== Segment start ==
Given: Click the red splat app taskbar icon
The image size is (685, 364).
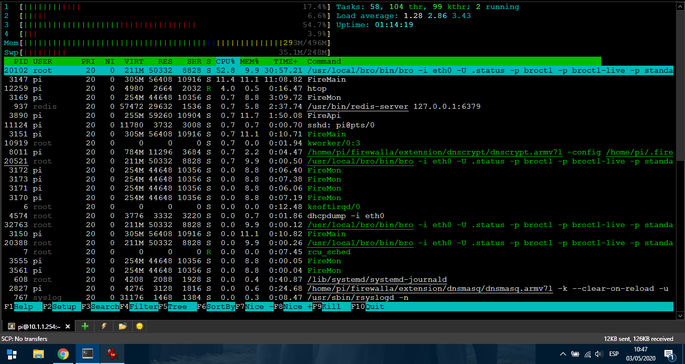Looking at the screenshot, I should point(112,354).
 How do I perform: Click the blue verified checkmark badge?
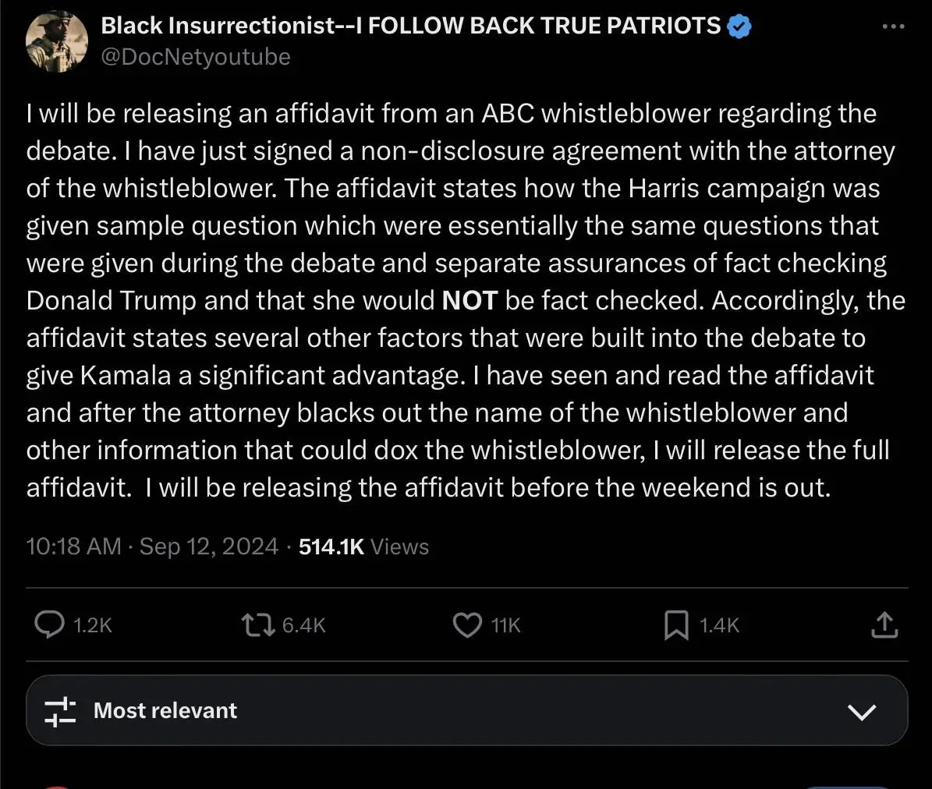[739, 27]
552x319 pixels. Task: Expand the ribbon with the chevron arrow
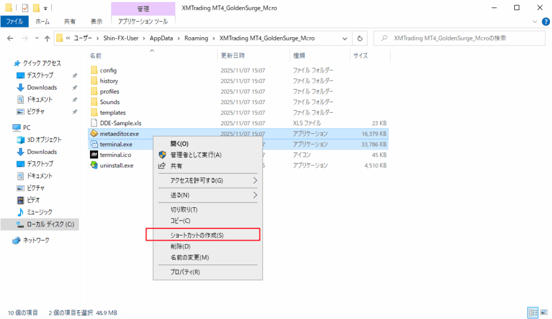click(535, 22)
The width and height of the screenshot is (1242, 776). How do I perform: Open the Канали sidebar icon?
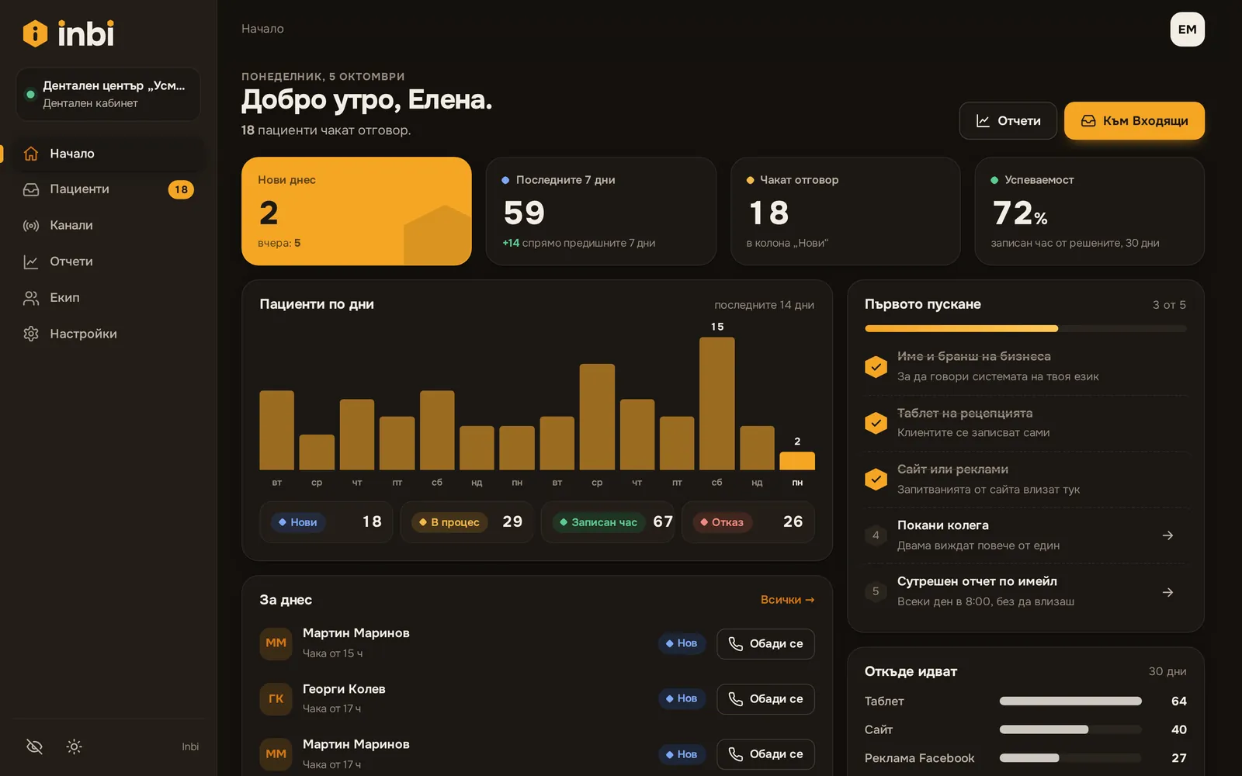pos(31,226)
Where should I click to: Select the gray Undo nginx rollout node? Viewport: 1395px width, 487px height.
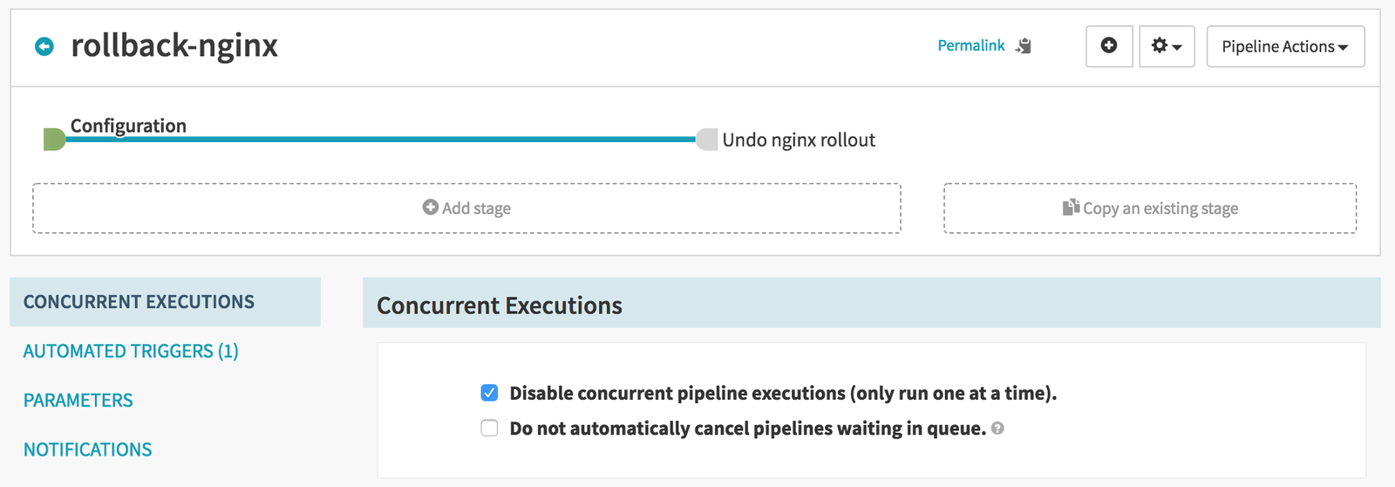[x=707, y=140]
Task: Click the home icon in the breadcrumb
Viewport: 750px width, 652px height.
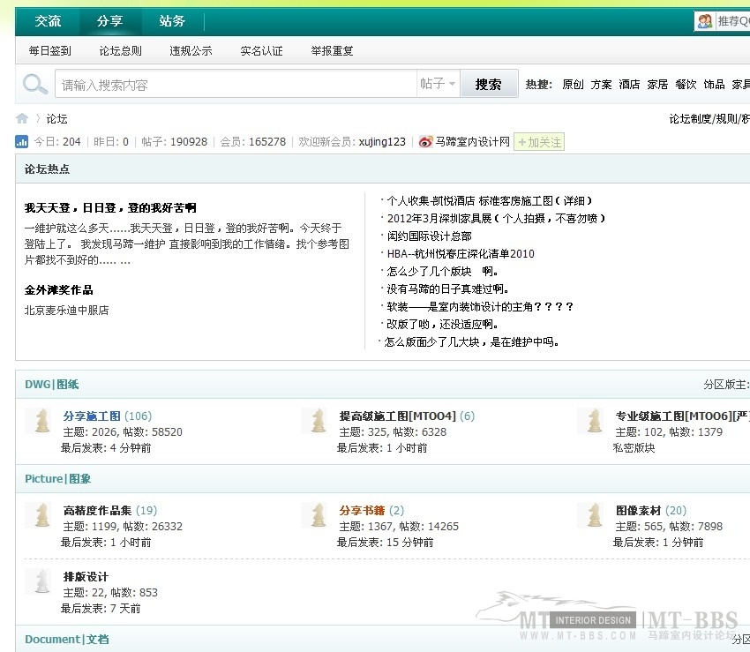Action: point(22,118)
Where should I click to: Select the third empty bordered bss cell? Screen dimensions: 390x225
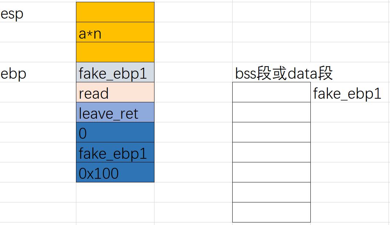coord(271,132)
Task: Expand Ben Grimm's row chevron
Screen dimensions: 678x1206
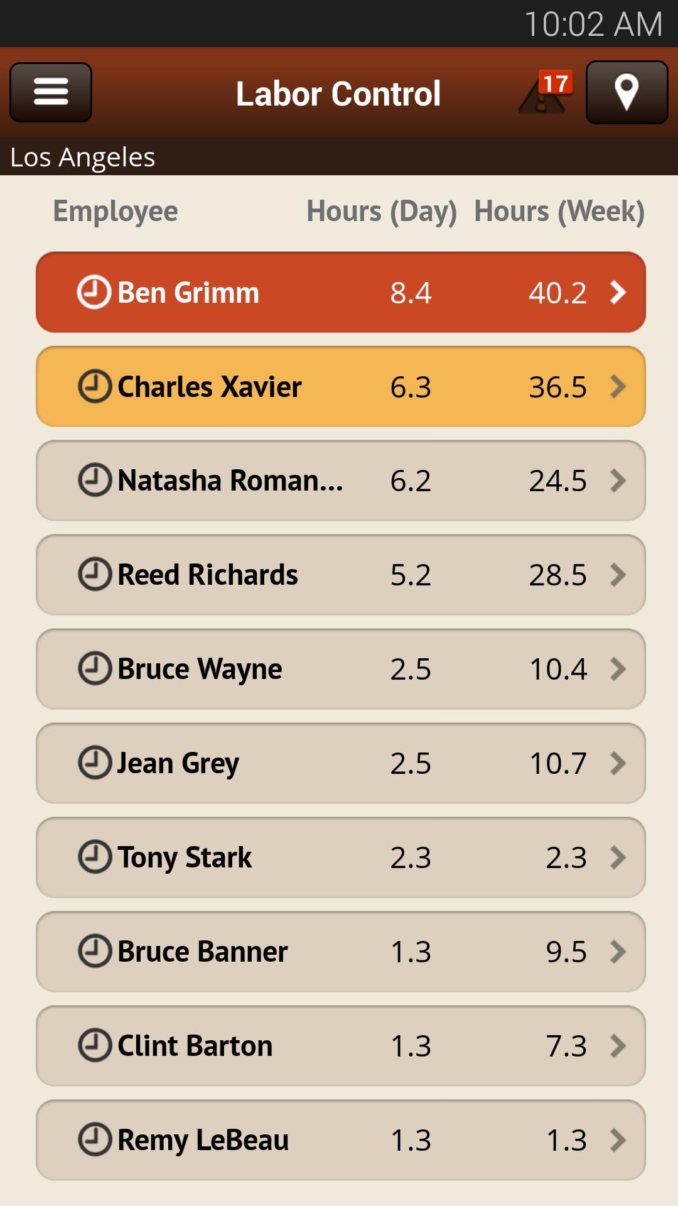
== Segment end ==
_Aim of the task:_ The data above must be given again in full and unaltered, minus its images.

_Answer section:_
Given: Click the red splat app taskbar icon
The image size is (685, 364).
Looking at the screenshot, I should point(112,354).
 How do I perform: Click the blue verified checkmark badge?
[739, 27]
552x319 pixels. Task: Expand the ribbon with the chevron arrow
click(535, 22)
The width and height of the screenshot is (1242, 776). How do I perform: Open the Канали sidebar icon?
pos(31,226)
Where should I click to: Select the gray Undo nginx rollout node? Viewport: 1395px width, 487px height.
[x=707, y=140]
Task: Click the home icon in the breadcrumb
Viewport: 750px width, 652px height.
Action: point(22,118)
Where should I click to: Select the third empty bordered bss cell? Screen dimensions: 390x225
coord(271,132)
Task: Expand Ben Grimm's row chevron
Screen dimensions: 678x1206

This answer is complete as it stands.